Os genéricos Almus entram este mês no mercado. São lançados por uma empresa maioritariamente participada pela Associação Nacional de Farmácias, que defende a prescrição pelo nome da substância activa.

A denominação comum internacional (DCI) é a designação da substância activa principal de um medicamento. É de referência obrigatória nas receitas sempre que se prescrevam genéricos, mas os médicos podem, ainda assim, acrescentar o nome do laboratório que produz esse genérico - e com uma cruz impedir que os farmacêuticos substituam o fármaco prescrito por um genérico semelhante. Um bloqueio que só é problemático quando há rupturas de stock, como aquelas que foram noticiadas recentemente, na sequência da redução de 30% no preço dos medicamentos sem marca.

As notícias, dizem fontes da indústria farmacêutica, escondem "interesses". Porque a ruptura é "residual". Facto que foi, de resto, confirmado pela Autoridade Nacional do Medicamento, segundo a qual houve registo de problemas em 30 dos cerca de 3500 genéricos existentes. A esmagadora maioria deles com alternativas (31, num caso). A dificuldade levantava-se quando uma cruz do médico impedia a troca - e conduziu à defesa da prescrição exclusiva por DCI, dando ao farmacêutico liberdade para dispensar qualquer fármaco.

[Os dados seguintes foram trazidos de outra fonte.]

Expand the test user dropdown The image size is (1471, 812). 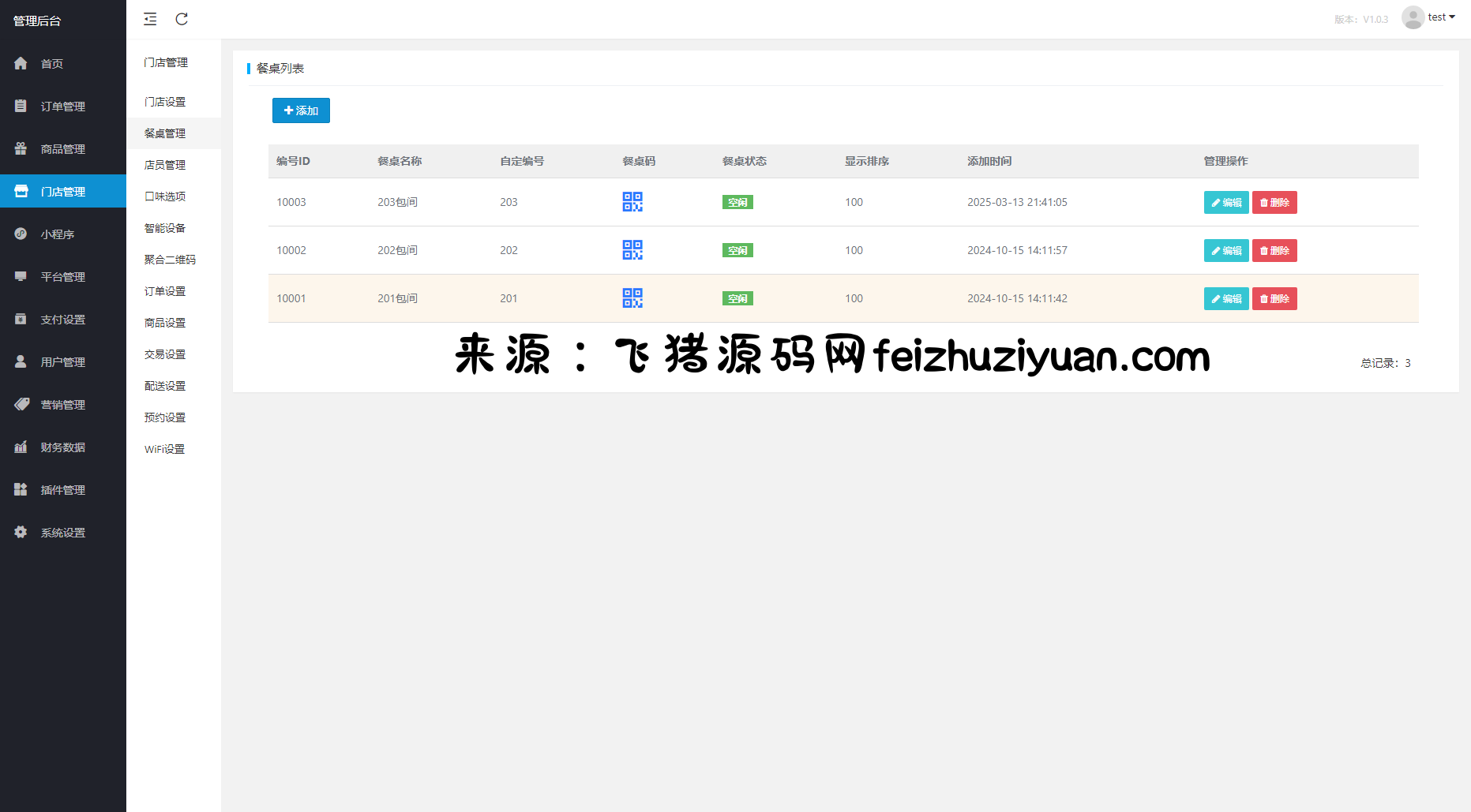pyautogui.click(x=1441, y=17)
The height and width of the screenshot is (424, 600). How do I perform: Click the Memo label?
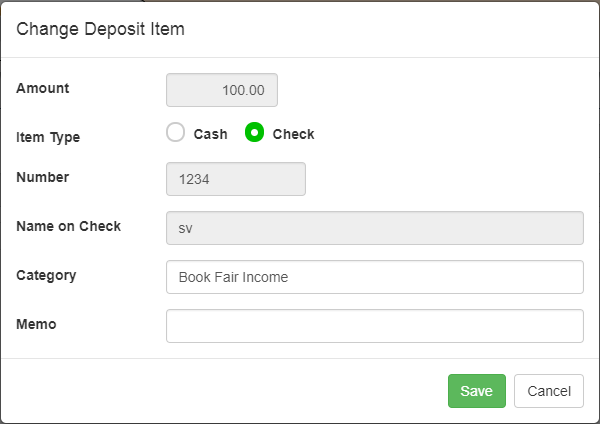point(36,324)
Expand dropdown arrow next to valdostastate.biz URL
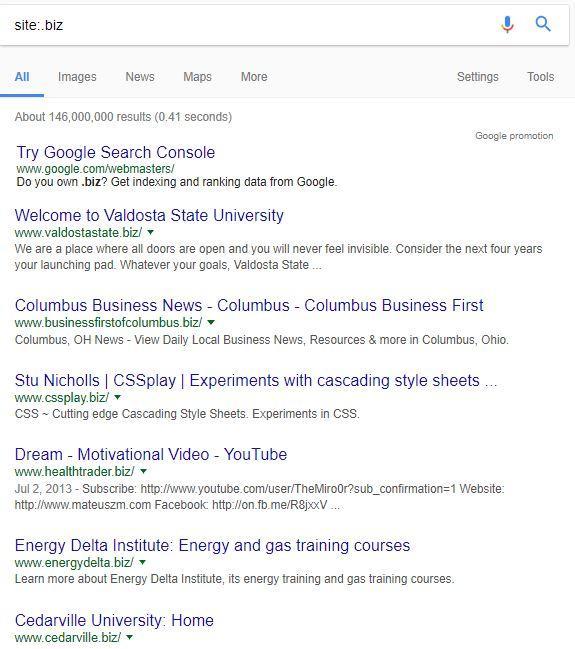The image size is (575, 649). (x=151, y=233)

Fontes contactadas pelo JN - que pediram o anonimato - remeteram a justificação das notícias para o interesse da própria ANF. E para a marca de genéricos que entra agora no mercado.

A Almus Lda nasceu há um ano, no seio da Alliance Healthcare, que é líder da distribuição de medicamentos em Portugal, com 24% do mercado. Ora, esta empresa, criada em 2005, é detida em 49% pela ANF e tem como presidente do conselho de administração o líder da Associação. Outros 2% dos capitais são da José de Mello Saúde, na qual a ANF participa com 30%. A ANF acaba por deter 51% da Almus. Em resumo, a ANF - que representa 97% das farmácias existentes em Portugal - é líder da distribuição de medicamentos e está, agora, ligada à produção de genéricos. Fontes do sector falam em "violação das regras de concorrência" e "verticalização do sector" - produção, distribuição e venda -, mas a associação rejeita as críticas. Diz que a Autoridade da Concorrência "não encontrou nenhum motivo de preocupação em relação a uma possível distorção da concorrência" com aquisição da Alliance Healthcare. E garante que "tem por missão a defesa dos interesses morais, profissionais e económicos dos proprietários de farmácia", que "são absolutamente independentes no que respeita às decisões de gestão comercial".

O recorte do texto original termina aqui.